At the beginning of the day circle up the students and lay the community agreement in the middle of the circle. Ask them to read what we wrote in the soil yesterday. Then ask them to choose one of those things to focus on for the day but to make sure they keep that to themselves. It will be their personal goal for the day and they will get an opportunity to share it with the group later in the day. Once they have chosen something, ask them to grow a stem about the length of their hand. Setting an intention for the day is their first opportunity to grow today.
At the end of the day, circle up the students around the sheet again so you can go through an accountability circle. You should start by modeling what you are going to expect them to do. Share what your intention was for the day and choose a quiet raised hand to share how they noticed you work on your intention that day. For instance, you might have chosen “be positive” as your intention and a student might put their hand up and share, “I noticed you being positive when you encouraged us to keep going when we were tiered.” After the student notices you, you can grow your sunflower the length of your hand. Having worked on your intentions is their second opportunity to grow.
Now the student who noticed you will share his/her intention and any student who has not noticed yet can raise their hand. You can only “notice” someone in your group once; this is important because it ensures that everyone participates and is accountable for their own growth and for the growth of their community members. It can get harder to notice one another as less students are allowed to raise their hands to notice one another, so make sure that you are the last one to notice. This ensures the last student will not be left without someone noticing them.
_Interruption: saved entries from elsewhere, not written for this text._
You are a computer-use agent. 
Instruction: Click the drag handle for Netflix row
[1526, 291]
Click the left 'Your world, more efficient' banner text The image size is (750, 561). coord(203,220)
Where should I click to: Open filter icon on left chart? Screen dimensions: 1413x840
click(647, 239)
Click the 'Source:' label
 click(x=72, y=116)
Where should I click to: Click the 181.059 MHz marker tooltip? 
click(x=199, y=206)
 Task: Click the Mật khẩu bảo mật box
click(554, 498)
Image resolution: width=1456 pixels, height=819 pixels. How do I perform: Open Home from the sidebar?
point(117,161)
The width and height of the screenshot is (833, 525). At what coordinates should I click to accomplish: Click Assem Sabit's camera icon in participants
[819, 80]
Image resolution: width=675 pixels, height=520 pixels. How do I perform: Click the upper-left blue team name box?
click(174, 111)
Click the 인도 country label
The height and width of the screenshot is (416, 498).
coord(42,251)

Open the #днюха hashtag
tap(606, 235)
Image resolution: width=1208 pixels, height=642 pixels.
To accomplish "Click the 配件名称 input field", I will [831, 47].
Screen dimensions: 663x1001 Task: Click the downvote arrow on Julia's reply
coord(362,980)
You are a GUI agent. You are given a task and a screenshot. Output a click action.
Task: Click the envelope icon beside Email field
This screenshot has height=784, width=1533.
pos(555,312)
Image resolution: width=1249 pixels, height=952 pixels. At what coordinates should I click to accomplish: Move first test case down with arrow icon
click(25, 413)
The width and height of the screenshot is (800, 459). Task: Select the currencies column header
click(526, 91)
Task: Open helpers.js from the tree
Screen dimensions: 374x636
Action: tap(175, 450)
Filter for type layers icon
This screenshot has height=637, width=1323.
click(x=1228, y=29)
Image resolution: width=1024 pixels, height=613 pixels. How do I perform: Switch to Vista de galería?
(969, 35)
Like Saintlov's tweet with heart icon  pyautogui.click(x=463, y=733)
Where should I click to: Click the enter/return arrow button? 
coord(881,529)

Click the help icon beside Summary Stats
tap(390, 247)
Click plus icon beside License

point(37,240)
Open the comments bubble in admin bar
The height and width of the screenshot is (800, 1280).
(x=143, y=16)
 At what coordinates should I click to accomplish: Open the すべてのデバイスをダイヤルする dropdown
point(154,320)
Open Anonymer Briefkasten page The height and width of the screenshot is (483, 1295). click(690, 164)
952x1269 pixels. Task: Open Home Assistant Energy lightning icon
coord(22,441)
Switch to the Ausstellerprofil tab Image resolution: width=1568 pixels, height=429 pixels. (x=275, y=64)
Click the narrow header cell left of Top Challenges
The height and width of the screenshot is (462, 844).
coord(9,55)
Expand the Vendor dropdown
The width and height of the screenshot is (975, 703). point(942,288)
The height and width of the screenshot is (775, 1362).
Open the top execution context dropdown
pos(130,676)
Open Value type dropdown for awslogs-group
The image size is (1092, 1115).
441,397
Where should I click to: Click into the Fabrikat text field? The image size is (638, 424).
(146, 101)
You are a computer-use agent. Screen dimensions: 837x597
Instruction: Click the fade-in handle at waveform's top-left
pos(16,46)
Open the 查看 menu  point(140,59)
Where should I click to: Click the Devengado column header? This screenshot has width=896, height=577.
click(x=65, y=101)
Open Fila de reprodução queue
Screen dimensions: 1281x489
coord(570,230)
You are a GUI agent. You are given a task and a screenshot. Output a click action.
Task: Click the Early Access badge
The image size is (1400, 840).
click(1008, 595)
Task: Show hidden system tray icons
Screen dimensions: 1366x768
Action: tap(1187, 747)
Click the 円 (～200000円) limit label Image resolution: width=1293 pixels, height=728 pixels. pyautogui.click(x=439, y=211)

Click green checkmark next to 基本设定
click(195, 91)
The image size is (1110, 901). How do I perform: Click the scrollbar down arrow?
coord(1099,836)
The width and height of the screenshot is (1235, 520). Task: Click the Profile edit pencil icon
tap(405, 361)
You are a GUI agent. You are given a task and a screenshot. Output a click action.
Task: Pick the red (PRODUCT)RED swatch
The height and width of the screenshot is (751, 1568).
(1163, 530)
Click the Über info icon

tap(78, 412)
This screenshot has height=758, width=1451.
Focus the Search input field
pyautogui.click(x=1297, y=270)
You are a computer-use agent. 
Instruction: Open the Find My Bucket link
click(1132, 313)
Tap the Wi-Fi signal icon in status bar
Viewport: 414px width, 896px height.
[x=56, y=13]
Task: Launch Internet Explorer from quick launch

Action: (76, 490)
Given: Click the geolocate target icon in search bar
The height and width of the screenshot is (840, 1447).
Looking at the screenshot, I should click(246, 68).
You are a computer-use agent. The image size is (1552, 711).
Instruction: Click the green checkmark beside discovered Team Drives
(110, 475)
By the end of the accountability circle everyone should have grown twice that day. You can revisit the community agreement as many times as you think is necessary for your group or class need to. One way you could ensure that it lasts longer is to change how tall they grow every time, for instance they could only be growing an inch every time.
Growing a Sunflower:
Before this section, you will need to have cut out paper in the shape of a sunflower seed, about the size of your hand. You should have as many seeds as you have students.
The last time you go through the accountability circle, the students should draw the sunflower instead of the stem. Take this opportunity to celebrate how much they have grown as a community. Share with them that they have grown so much this week that they have their very own seed to plant in another community of their choice. Once you have celebrated, hand them each a sunflower seed and ask them to write down something they have learned in this community that they would like to share with another community they are a part of.
During your conclusion, you should take the chance to circle back to the sunflowers they planted, and will take home, as reminders of what they have learned and what they want to share with their own community.
The garden is full of opportunities to use metaphors that apply to building community and to personal growth. This lesson intentionally takes advantage of this by creating a structure in which students can draw connections between tangible elements of the garden and abstract concepts such as building community.